Australian judge (1828–1891)

George Henry Frederick Webb (1828 – 26 September 1891) was a judge of the Supreme Court of Victoria.

Webb was born in London, England, the son of Samuel Ody Webb, a naval officer, and his wife Isabella, née Sweet.
As a youth Webb entered the office of William Brodie Gurney, the famous parliamentary shorthand writer, and soon became proficient in stenography. Webb emigrated to Melbourne, Victoria, in 1852, and was for some time a reporter on The Argus. In 1855 Webb was appointed shorthand writer to the Government of Victoria. Having decided to embrace the legal profession, he attended the lectures on law given at the University of Melbourne by Henry Samuel Chapman and Wilberforce Stephen and subsequently read in the latter's chambers.

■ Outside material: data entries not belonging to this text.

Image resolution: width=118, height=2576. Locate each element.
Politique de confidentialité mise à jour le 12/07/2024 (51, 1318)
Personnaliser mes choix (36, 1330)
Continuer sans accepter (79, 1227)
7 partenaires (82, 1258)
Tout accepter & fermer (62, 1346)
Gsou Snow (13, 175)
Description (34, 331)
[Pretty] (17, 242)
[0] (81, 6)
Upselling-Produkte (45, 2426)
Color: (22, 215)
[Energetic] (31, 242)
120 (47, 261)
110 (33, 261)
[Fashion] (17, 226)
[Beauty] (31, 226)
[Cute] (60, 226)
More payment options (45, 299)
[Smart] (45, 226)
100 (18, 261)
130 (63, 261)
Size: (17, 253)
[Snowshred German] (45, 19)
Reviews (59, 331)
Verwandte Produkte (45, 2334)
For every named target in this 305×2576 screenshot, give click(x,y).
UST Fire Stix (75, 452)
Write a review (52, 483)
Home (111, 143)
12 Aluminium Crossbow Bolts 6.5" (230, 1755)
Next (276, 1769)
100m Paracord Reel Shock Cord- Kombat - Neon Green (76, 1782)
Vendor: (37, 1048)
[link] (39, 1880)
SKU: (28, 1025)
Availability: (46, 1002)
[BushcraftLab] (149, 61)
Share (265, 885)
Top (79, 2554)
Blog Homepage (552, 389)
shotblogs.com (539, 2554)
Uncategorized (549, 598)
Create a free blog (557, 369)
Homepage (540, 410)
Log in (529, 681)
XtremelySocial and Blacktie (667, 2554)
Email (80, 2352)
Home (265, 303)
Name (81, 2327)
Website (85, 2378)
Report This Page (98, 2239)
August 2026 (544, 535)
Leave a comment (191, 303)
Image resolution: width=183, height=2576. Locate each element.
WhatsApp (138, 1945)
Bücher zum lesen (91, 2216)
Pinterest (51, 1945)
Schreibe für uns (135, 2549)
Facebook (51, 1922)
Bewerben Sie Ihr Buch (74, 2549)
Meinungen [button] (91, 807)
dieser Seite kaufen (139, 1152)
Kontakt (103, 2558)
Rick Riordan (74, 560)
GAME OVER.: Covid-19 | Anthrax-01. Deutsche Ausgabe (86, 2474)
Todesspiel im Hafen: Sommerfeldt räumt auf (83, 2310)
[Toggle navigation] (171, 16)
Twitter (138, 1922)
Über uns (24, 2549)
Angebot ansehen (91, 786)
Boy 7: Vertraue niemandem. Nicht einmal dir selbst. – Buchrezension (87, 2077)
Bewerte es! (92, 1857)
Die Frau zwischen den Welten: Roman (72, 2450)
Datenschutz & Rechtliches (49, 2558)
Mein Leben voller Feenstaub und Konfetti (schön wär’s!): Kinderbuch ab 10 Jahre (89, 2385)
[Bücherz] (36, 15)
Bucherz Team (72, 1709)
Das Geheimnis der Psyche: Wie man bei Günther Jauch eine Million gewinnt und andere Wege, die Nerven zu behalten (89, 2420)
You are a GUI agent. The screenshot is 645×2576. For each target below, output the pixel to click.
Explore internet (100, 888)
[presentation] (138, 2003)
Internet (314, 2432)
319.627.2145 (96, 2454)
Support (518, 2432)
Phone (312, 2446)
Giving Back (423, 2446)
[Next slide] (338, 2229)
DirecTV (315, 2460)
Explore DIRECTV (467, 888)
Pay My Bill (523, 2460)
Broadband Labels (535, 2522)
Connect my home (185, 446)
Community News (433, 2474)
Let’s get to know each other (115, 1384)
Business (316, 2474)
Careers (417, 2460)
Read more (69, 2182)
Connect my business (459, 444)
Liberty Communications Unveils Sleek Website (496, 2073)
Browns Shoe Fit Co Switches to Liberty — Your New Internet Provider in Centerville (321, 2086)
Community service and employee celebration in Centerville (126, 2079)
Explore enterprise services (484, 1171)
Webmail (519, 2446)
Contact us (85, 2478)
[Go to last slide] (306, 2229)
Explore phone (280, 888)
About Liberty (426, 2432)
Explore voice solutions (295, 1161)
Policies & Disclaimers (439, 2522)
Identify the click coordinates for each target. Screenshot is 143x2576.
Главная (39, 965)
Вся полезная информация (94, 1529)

In 1860 Webb was called to the Victorian Bar and appointed a lecturer on law at the University of Melbourne. The latter appointment he quickly resigned, as also the position of Government shorthand writer in 1866. Having for a long period been recognised as the leader of the Equity Bar in Victoria, he was in 1874 offered the puisne judgeship rendered vacant by the retirement of Edward Williams. He declined, however, being reluctant to accept a drop in income. Having become Q.C. and continued to practise with unrivalled success, he was elevated to the Bench on 4 May 1886 in place of the retiring Sir Robert Molesworth, and fulfilled his judicial functions down to the time of his death. Though on several occasions a candidate, he never succeeded in securing his return to the Victorian Legislative Assembly, and was also defeated when he contested a seat in the Victorian Legislative Council. Webb, who was a member of the Congregational body, died at his residence, Caulfield, Victoria, near Melbourne, on 26 September 1891, at the age of sixty-four.